EXERCISE DETAILS = Find out how many lines of the material contain the string "button" and give only that figure.

EXTRACTED MATERIAL =
=== Section Start ===
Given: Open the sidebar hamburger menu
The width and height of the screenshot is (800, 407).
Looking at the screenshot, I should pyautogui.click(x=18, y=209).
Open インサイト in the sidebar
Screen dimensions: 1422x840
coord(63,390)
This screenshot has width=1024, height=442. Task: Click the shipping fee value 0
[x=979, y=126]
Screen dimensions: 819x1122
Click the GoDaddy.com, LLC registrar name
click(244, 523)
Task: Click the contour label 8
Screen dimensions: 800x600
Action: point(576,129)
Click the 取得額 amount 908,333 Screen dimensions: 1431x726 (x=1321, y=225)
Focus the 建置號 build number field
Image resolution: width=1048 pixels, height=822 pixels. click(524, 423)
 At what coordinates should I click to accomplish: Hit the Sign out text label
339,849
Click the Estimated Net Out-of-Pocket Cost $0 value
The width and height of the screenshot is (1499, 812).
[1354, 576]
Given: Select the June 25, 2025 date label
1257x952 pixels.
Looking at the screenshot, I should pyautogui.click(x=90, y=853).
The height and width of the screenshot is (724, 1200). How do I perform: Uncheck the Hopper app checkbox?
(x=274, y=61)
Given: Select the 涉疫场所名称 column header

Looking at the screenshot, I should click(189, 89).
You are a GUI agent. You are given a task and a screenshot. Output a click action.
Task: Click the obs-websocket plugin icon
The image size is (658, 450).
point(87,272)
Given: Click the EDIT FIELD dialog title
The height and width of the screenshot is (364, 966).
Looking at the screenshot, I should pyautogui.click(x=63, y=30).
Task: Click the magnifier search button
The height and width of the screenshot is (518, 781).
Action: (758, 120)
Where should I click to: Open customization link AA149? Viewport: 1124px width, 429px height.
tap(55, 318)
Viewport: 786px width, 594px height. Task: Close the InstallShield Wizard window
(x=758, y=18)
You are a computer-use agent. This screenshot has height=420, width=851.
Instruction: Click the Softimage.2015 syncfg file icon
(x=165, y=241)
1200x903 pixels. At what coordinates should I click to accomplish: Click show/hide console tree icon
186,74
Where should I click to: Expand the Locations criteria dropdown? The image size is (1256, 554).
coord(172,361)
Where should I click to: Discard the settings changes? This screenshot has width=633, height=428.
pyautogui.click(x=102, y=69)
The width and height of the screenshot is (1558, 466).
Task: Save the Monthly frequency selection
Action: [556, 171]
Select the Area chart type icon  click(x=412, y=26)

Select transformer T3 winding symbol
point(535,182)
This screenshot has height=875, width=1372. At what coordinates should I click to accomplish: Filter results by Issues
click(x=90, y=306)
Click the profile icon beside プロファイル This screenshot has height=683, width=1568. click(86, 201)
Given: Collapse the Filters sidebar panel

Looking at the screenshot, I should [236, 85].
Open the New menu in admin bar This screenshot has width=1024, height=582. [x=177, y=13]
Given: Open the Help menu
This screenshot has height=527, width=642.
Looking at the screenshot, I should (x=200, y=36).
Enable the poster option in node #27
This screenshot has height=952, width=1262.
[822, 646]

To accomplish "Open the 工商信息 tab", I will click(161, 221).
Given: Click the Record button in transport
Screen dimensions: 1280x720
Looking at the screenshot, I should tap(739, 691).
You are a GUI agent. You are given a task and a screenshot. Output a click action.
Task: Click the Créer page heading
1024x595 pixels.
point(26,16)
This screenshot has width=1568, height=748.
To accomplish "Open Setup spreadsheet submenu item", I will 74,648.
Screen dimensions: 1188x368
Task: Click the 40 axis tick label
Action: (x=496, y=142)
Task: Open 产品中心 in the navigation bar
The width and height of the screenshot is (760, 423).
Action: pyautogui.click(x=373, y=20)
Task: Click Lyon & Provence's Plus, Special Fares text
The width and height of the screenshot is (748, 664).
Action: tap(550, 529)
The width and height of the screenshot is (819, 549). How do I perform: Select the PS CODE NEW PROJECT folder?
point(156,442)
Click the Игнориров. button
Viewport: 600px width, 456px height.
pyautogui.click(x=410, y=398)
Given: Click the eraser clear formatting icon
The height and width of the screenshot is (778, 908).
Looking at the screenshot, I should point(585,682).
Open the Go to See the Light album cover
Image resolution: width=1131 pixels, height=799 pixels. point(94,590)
=== Section End ===
WRITTEN ANSWER = 3